▸ **Dataset**
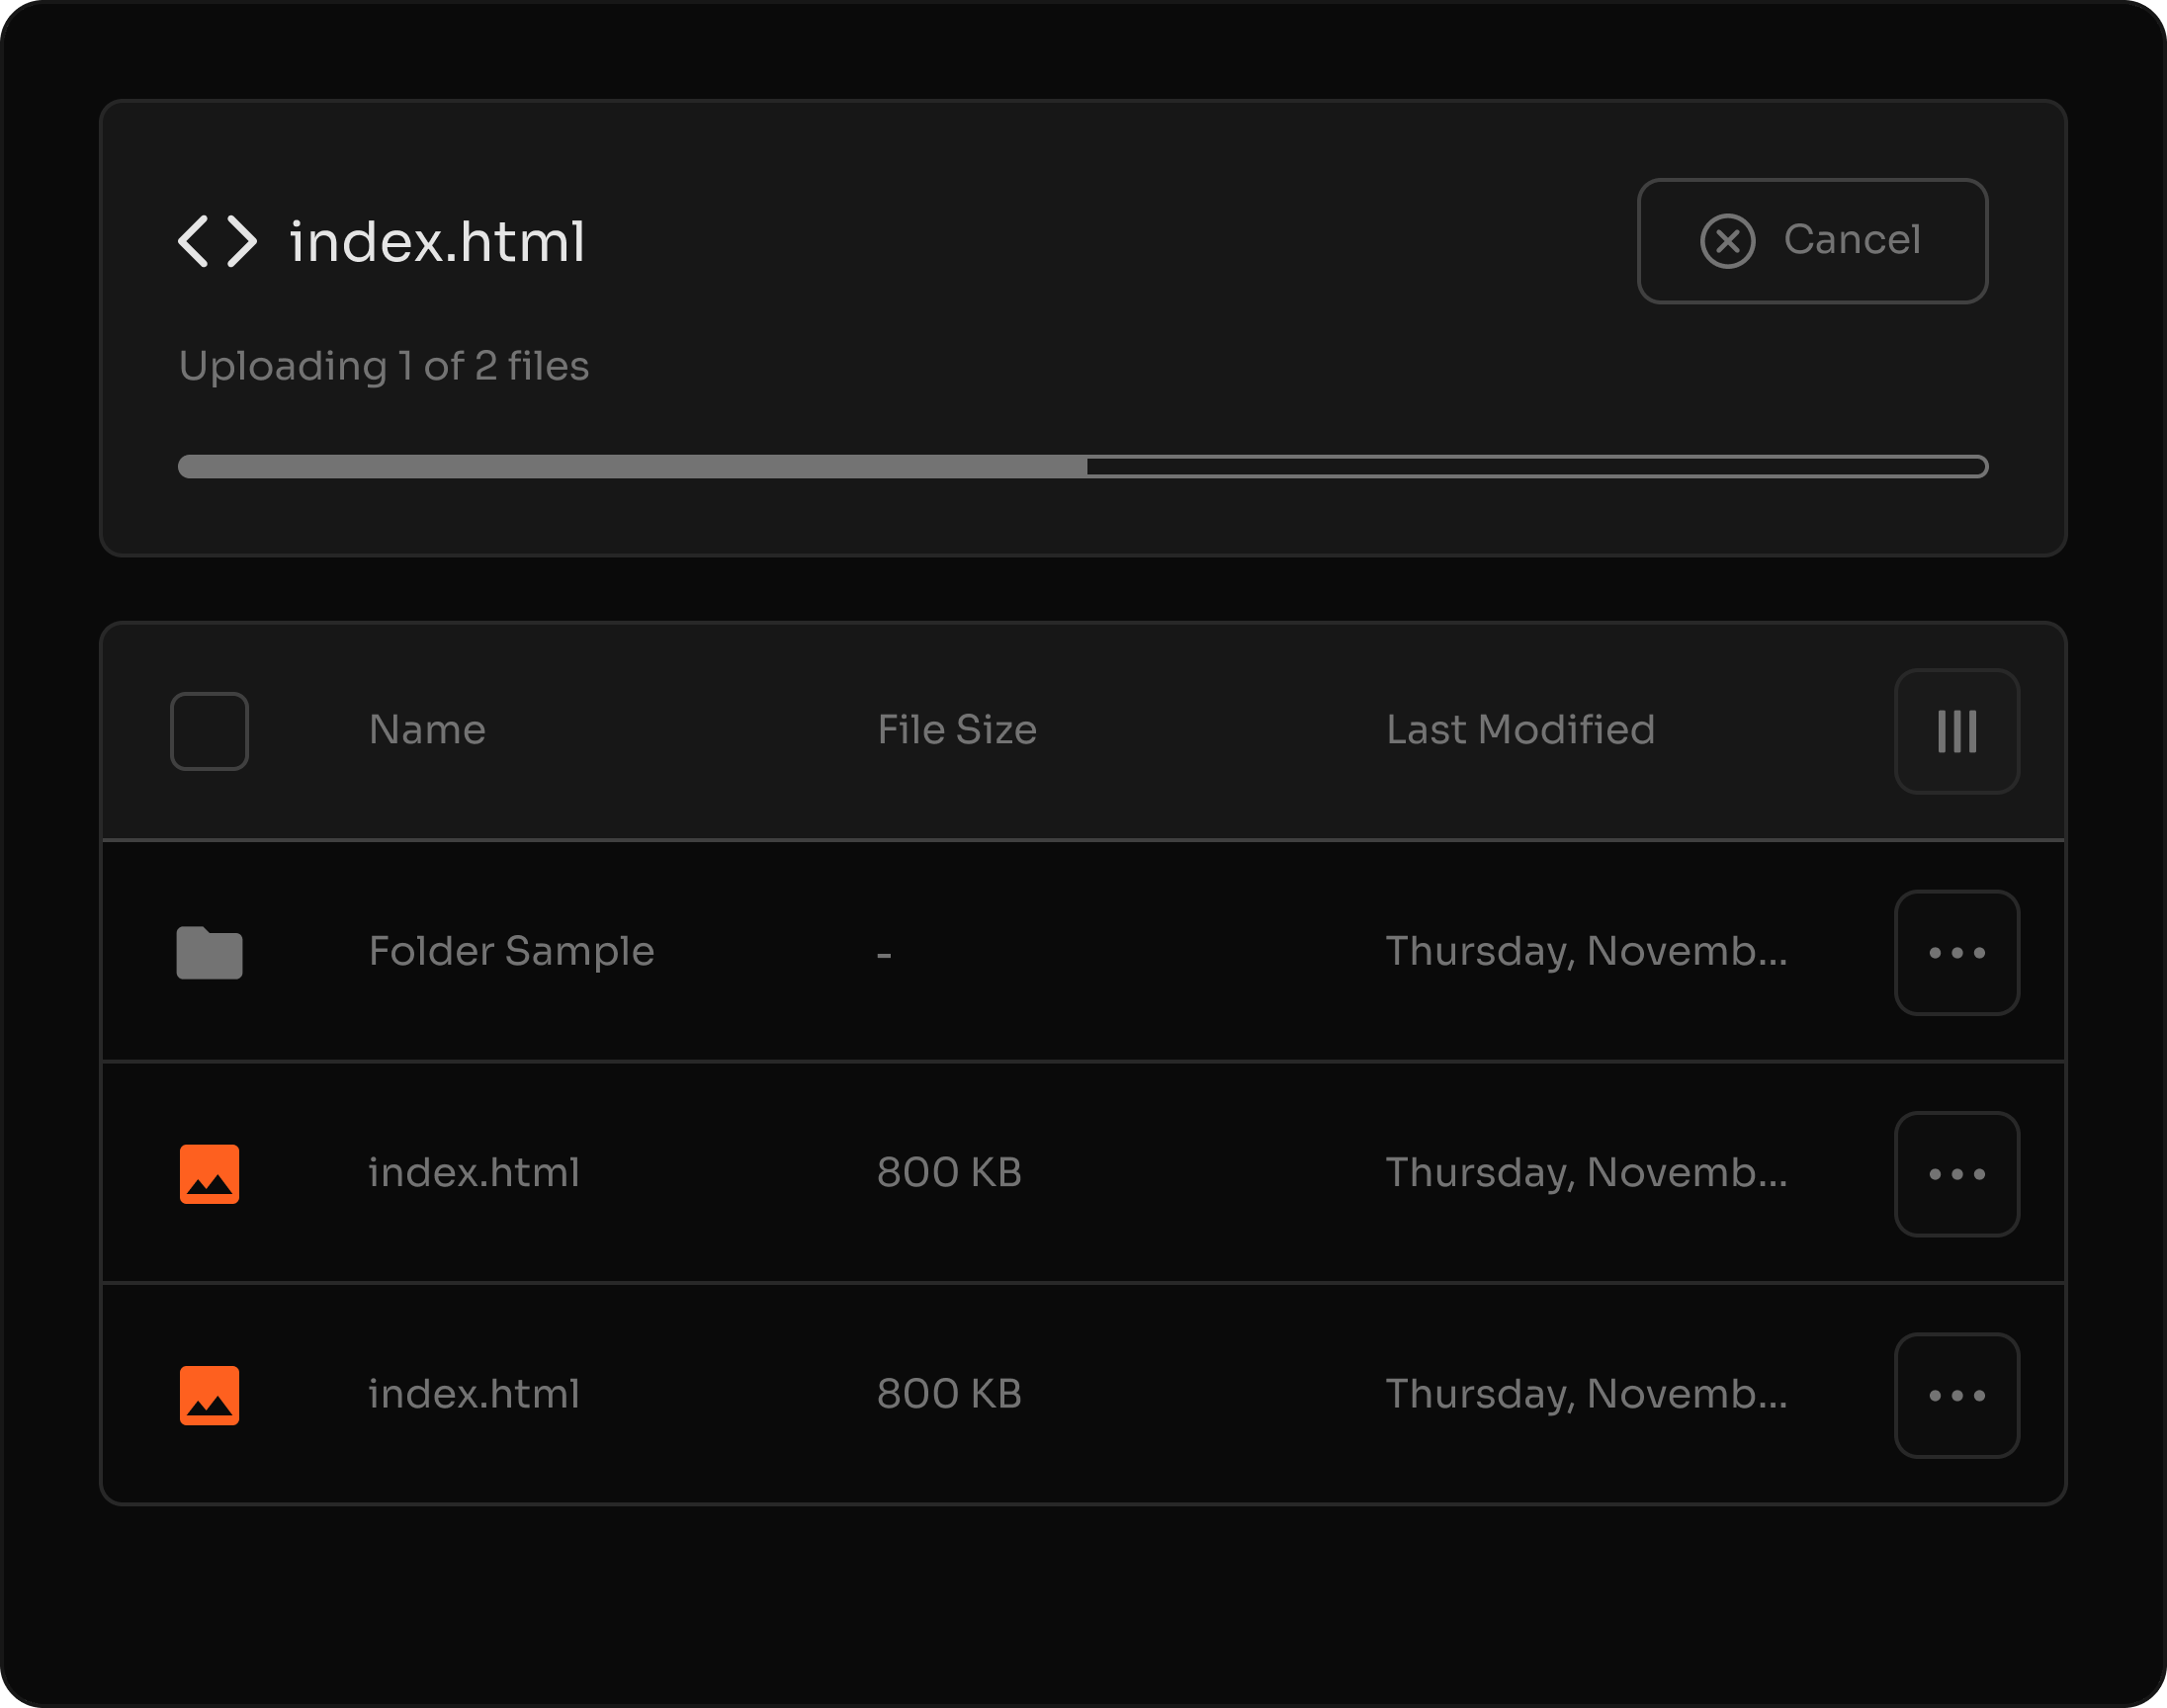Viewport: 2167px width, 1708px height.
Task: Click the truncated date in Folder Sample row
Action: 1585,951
--
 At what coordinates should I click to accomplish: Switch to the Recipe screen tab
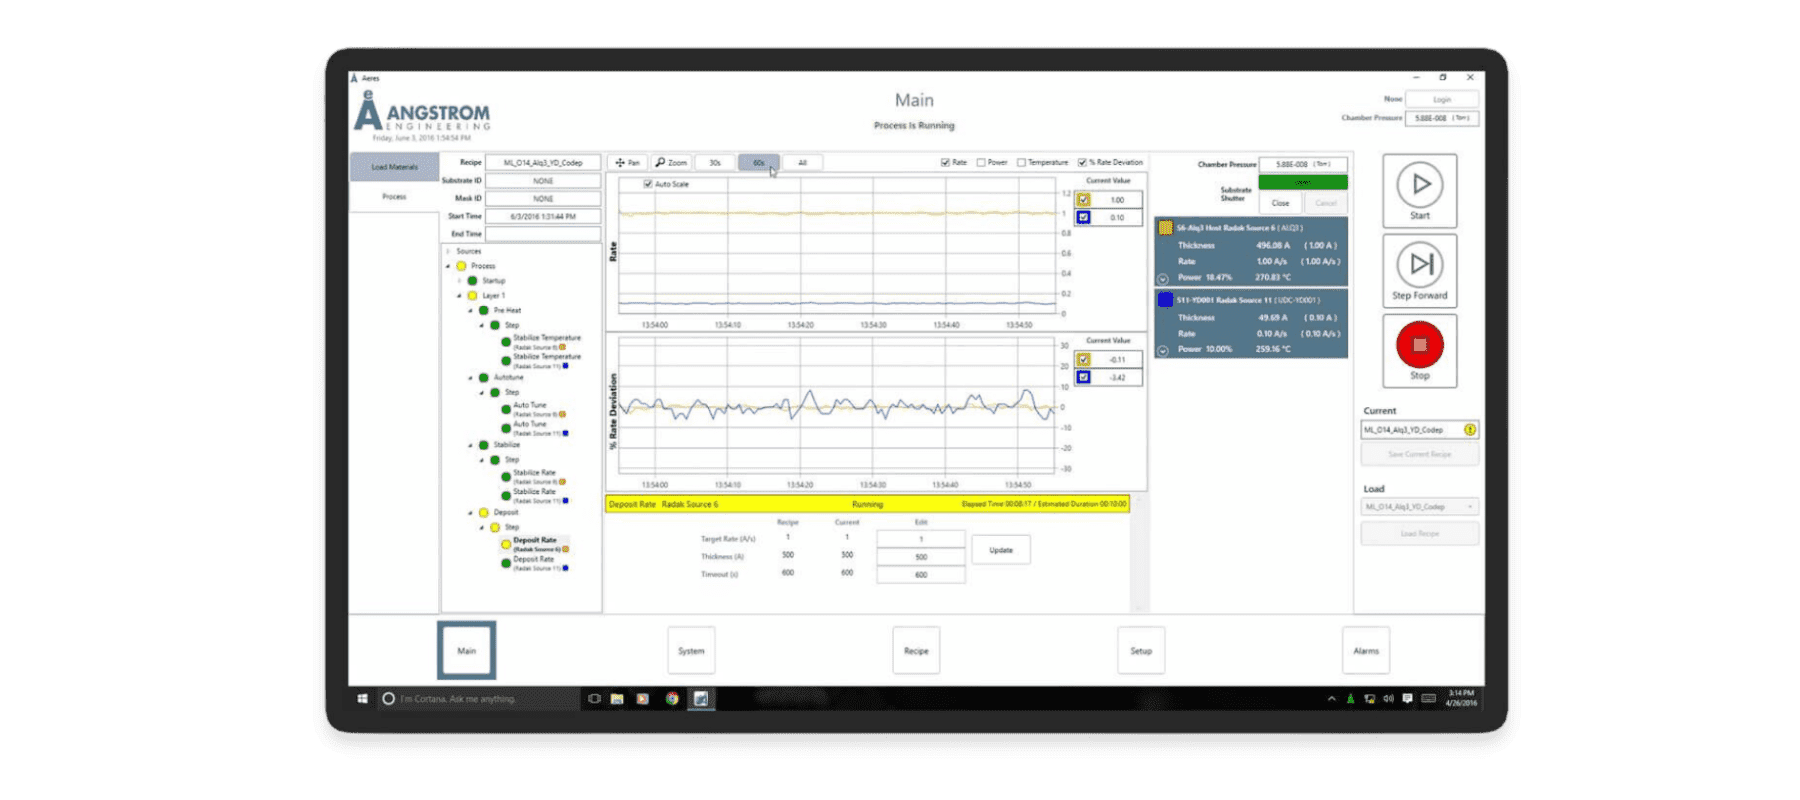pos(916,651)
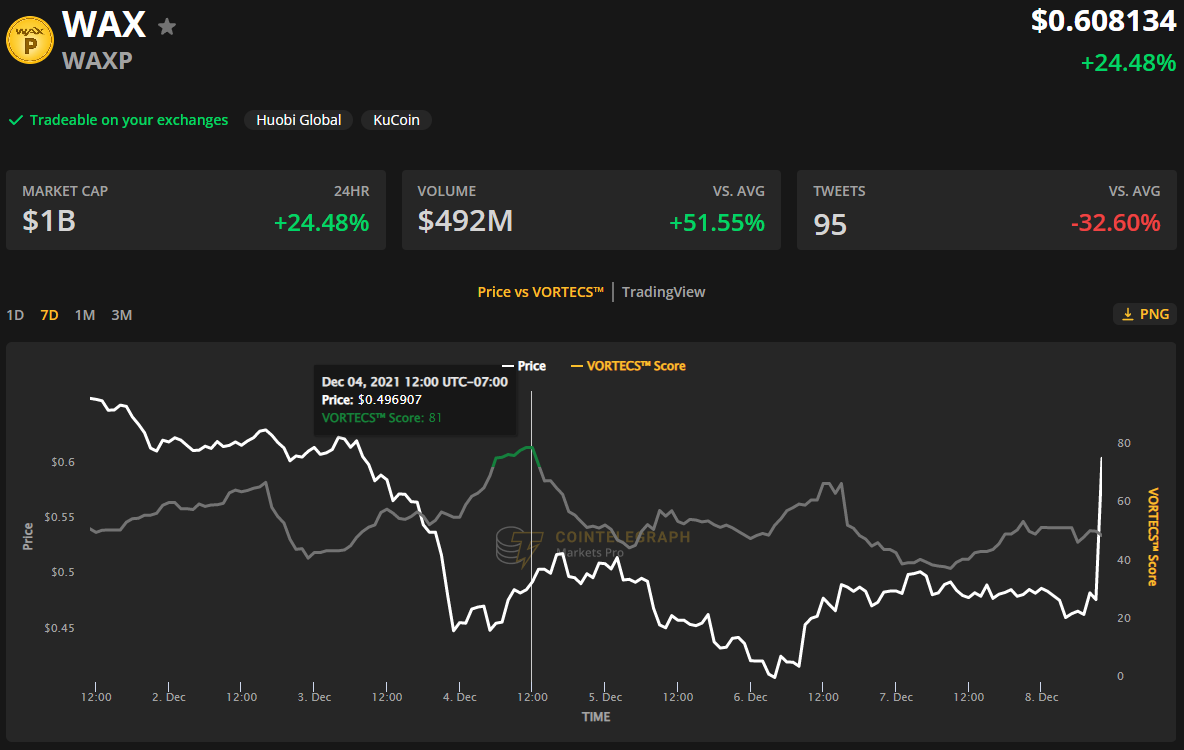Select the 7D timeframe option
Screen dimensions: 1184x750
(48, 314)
---
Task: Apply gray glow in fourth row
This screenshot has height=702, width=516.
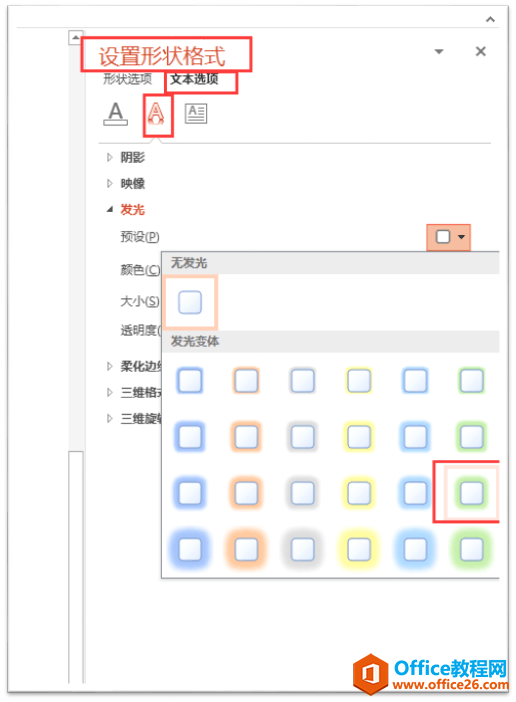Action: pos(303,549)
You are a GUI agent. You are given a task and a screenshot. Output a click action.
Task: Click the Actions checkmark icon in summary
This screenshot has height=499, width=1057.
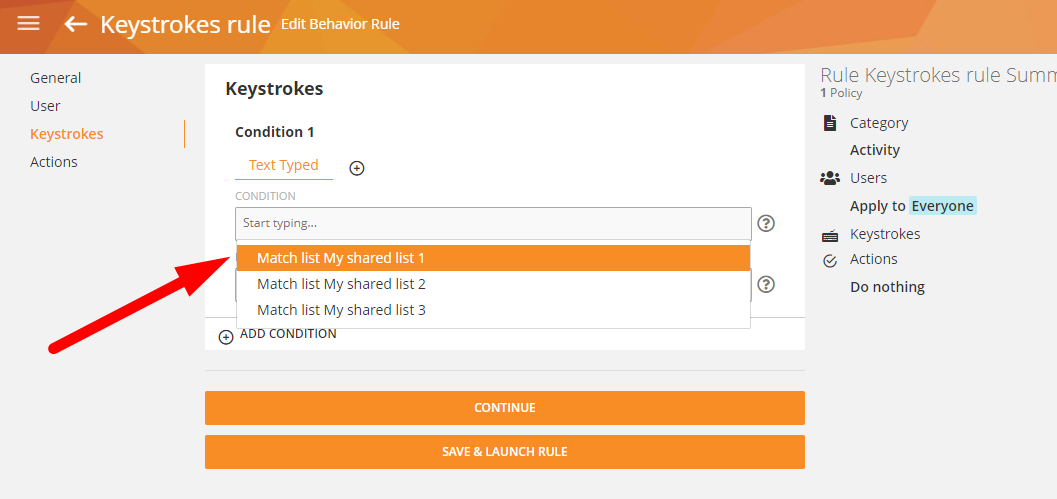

▸ **Aim**
Set out as a numbered list the lines of the items, starting with the line that contains "Task: Apply gray glow in fourth row" and going on through the line that contains "This screenshot has height=499, width=1057.", with blank lines dropped. Leave the pictures out of the answer.

▸ **Task output**
1. Task: Apply gray glow in fourth row
2. This screenshot has height=702, width=516.
3. Action: pos(303,549)
4. You are a GUI agent. You are given a task and a screenshot. Output a click action.
5. Task: Click the Actions checkmark icon in summary
6. This screenshot has height=499, width=1057.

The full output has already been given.